The girls quickly returned to their rooms, the excitement for the evening, over.
I went to my room feeling a little scared, a little embarrassed, but mostly hoping my friends weren’t mad at me for scaring them and bringing them unwanted attention.
We all sat on our beds and Debbie and Kay joined us, reliving their experience of something outside their window. Pam and Donna showed their sympathy for my situation.
“We’ll come see you when they kick you out of college,” Pam offered.
“Yeah, we’ll sure miss you when you’re not here,” Donna added.
We all laughed and I wondered just how far the RAs would take it. We were almost to exams and surely they had better things to stew on than my prank; It hadn’t hurt anyone.
Ultimately, I never heard a word from the House Mother. When I saw the RAs, they glared at me with disapproval. I was not kicked out of college but had a memory that would last forever.
On Friday, when we recalled that prank, we fell into a fit of laughter– to the point that Kay made that ‘snorting sound’ as she referred to it.

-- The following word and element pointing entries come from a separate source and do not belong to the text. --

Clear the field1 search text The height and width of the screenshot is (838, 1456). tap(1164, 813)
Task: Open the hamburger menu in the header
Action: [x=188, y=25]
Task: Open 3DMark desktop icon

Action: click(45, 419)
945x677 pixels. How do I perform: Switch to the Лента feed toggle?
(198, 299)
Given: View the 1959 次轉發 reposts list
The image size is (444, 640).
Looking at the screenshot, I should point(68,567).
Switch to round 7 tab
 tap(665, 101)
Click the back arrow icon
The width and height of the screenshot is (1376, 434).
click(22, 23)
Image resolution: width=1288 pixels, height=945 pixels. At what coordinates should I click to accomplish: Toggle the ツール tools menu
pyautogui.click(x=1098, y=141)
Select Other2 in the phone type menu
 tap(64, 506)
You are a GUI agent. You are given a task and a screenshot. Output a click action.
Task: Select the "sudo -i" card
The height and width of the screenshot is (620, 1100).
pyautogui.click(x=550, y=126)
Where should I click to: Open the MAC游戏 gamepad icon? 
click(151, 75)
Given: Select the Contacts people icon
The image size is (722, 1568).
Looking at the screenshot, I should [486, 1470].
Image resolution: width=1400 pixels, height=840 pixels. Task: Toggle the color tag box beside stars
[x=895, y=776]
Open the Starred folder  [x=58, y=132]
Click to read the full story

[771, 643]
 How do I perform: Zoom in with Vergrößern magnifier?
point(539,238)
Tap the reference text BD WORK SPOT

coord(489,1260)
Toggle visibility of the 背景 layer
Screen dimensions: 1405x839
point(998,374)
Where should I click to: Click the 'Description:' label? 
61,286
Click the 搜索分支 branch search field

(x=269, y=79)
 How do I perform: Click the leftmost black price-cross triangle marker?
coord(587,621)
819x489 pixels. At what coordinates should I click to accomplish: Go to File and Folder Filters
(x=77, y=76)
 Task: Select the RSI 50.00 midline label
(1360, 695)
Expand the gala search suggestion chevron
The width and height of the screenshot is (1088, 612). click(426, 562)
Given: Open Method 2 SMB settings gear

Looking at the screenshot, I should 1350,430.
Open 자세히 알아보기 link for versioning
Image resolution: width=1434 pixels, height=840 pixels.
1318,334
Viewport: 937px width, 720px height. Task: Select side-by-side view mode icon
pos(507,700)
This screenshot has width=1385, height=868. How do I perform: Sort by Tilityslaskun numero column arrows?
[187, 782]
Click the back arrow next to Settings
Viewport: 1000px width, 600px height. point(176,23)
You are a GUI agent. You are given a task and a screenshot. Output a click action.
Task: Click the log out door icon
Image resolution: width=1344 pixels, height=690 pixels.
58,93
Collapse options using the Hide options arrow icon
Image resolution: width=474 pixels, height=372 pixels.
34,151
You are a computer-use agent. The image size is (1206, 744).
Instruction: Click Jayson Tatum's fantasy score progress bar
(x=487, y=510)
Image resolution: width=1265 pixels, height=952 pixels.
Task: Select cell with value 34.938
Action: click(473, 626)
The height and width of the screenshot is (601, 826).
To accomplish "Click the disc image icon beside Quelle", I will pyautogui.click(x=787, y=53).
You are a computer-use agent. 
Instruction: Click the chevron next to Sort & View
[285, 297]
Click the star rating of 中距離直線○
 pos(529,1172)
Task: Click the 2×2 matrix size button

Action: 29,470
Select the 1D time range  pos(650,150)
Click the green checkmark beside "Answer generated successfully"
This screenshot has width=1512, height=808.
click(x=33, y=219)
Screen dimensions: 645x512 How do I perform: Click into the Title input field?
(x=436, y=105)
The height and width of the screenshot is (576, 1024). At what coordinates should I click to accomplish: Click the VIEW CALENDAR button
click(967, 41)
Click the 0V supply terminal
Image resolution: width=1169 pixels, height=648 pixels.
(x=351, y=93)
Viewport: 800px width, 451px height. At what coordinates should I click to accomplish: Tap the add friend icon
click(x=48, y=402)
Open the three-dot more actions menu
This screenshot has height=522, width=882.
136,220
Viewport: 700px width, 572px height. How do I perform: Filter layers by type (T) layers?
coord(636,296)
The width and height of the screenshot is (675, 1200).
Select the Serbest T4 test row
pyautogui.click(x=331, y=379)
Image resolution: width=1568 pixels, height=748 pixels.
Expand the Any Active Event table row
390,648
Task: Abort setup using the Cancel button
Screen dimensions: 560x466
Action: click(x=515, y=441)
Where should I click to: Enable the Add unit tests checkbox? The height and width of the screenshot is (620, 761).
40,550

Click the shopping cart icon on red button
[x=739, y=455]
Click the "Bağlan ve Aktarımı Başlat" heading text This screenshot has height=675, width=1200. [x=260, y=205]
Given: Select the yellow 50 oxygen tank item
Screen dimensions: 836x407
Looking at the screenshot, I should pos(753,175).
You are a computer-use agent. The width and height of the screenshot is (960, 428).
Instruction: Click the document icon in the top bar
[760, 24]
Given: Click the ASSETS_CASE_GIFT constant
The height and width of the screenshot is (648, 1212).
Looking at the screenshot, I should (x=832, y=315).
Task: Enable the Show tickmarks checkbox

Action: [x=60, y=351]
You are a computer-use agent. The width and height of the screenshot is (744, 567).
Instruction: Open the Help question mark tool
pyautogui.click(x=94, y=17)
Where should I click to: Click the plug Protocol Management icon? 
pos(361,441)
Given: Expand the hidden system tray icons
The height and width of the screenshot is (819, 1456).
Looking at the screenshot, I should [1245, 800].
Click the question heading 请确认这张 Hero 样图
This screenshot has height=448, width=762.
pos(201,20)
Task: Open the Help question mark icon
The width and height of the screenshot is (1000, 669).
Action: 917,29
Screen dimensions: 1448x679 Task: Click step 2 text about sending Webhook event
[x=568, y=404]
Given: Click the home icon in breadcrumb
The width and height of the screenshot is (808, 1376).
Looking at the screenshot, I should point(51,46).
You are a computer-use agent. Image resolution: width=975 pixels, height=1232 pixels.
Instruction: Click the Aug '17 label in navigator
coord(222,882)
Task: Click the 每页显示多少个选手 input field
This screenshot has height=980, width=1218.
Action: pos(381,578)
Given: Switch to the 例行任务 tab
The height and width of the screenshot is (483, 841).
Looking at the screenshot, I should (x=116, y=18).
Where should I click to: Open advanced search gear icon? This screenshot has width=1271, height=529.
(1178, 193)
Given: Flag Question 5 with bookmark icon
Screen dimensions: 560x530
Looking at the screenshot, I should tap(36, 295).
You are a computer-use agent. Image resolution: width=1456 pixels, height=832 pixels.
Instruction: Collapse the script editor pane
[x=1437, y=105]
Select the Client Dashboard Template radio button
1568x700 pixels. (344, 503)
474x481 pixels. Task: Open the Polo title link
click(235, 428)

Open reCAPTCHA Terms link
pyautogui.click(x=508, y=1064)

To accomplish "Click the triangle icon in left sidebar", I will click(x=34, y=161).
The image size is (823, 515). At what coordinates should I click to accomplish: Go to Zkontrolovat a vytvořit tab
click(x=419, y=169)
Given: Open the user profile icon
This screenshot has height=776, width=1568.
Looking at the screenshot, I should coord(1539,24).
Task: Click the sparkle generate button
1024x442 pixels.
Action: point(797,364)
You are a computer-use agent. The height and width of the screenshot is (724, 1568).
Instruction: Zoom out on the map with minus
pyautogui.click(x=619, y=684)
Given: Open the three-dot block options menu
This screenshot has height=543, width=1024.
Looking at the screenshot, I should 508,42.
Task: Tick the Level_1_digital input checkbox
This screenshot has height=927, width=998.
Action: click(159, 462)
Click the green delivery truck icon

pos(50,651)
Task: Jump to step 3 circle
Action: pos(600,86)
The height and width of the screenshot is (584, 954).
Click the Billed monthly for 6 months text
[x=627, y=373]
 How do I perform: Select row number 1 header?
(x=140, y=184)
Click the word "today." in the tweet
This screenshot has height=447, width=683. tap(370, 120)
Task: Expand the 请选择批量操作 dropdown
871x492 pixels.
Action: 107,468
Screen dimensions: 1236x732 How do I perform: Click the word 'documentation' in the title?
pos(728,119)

“I haven’t laughed that hard in a long time,” she said. She’d shared with us the recent death of a close friend, the worry over her granddaughter’s health problem, and the loss of people in her community from COVID.
How delighted we were to see Debbie and Kay acting out their fright as we revisited the back side of the dorm, viewing the ledge that is at the top of the jutted out portion on the second floor. I wonder if there’s still pigeon poop!
That move-in Sunday in August of 1973, before my parents drove me to Atlantic Christian, our family attended church. It’s likely that the choir sang as the benediction song, “God Be With You Till We Meet Again” (written by Jeremiah Rankin in 1880). Thinking of last Friday with my friends, these are the verses that resonate with me:
God be with you till we meet again,
’Neath His wings securely hide you,
Daily manna still provide you,
God be with you till we meet again.
God be with you till we meet again,
When life’s perils thick confound you,
Put His arms unfailing round you,
God be with you till we meet again.
Now, this feels like a fitting benediction for our time together. I don’t know when we’ll see each other again, but given how fragile things have felt over the past year, this is my prayer for us.
I lovingly dedicate this post to my Atlantic Christian Sisters.
Who are the friends, college roomates, military comrades that were significant in your life? If you’ve been able to maintain that connection, how has that impacted you?
What are your fond memories of those times– adventures you shared, pranks you played, new discoveries of life beyond your hometown?